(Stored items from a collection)
** start **
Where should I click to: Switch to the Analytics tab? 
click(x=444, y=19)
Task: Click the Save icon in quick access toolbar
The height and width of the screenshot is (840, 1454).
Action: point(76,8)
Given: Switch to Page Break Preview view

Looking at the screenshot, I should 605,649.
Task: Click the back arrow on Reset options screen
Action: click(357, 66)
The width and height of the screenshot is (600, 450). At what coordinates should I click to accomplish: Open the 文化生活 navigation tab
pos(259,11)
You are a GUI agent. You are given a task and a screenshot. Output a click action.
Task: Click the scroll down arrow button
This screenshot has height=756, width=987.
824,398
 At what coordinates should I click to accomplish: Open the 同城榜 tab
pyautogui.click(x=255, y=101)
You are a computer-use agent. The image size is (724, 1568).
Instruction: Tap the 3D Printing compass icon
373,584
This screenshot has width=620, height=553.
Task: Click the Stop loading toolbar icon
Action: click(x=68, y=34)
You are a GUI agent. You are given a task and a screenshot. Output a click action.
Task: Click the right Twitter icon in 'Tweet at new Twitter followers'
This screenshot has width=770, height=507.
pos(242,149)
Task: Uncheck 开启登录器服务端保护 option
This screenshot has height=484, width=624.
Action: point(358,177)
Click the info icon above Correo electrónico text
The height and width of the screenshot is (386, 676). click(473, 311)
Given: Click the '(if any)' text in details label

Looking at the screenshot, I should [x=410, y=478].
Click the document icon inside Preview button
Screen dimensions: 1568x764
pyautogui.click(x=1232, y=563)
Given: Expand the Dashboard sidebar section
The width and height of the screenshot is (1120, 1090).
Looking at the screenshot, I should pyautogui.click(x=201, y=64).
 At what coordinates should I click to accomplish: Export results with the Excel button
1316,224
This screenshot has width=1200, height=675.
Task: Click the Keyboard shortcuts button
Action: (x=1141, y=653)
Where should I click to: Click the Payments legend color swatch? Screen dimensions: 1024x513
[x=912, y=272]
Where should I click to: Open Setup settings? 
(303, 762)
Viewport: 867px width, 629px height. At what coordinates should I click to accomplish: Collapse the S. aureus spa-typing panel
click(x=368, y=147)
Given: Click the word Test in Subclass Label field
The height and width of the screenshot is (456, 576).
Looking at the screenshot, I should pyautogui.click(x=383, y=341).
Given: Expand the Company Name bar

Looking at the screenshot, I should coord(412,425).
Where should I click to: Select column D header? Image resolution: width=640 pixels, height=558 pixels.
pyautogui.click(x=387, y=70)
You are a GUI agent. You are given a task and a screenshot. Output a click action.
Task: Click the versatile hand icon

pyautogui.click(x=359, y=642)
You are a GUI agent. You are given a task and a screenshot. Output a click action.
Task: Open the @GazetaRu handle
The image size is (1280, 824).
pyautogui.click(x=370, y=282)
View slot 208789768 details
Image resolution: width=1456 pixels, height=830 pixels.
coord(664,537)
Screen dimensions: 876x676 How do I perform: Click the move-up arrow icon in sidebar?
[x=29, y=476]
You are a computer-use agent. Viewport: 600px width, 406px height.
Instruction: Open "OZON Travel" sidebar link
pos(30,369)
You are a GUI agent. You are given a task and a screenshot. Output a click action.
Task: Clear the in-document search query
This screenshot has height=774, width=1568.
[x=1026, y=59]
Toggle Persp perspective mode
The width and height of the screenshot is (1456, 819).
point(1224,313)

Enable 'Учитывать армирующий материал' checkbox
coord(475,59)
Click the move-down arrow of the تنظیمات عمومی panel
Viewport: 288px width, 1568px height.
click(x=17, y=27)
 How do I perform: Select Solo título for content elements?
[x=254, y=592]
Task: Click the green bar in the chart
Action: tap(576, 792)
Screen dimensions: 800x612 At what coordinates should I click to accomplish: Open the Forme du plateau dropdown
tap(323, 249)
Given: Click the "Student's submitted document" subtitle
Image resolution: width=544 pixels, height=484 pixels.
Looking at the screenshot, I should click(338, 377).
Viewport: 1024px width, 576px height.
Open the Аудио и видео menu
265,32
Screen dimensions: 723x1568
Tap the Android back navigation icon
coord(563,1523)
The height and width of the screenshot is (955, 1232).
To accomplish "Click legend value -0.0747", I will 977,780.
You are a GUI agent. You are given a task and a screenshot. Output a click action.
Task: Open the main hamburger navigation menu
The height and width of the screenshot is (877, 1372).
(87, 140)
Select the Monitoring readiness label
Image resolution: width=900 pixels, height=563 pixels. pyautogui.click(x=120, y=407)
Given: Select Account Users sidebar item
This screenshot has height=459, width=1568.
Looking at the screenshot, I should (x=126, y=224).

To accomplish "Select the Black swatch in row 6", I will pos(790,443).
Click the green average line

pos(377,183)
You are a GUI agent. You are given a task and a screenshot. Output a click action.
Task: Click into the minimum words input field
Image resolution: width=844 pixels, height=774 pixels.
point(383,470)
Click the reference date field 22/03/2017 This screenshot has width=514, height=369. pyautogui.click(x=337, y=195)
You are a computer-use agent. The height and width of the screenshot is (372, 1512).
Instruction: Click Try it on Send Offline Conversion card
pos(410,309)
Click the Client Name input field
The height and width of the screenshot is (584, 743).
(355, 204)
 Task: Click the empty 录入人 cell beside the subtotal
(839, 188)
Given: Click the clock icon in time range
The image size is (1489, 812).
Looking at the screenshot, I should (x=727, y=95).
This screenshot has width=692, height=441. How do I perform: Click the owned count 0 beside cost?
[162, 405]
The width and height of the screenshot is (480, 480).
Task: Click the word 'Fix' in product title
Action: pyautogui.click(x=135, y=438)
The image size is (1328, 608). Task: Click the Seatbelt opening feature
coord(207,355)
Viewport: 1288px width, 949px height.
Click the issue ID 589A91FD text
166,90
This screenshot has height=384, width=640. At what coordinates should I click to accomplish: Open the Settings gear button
** end **
[EXERCISE PROMPT]: Repeat word for word everything from the start of the entries down to the line containing "pos(259,11)", with that line included.

[RESULT FOR THIS TASK]:
Where should I click to: Switch to the Analytics tab? 
click(x=444, y=19)
Task: Click the Save icon in quick access toolbar
The height and width of the screenshot is (840, 1454).
Action: point(76,8)
Given: Switch to Page Break Preview view

Looking at the screenshot, I should 605,649.
Task: Click the back arrow on Reset options screen
Action: click(357, 66)
The width and height of the screenshot is (600, 450). At what coordinates should I click to accomplish: Open the 文化生活 navigation tab
pos(259,11)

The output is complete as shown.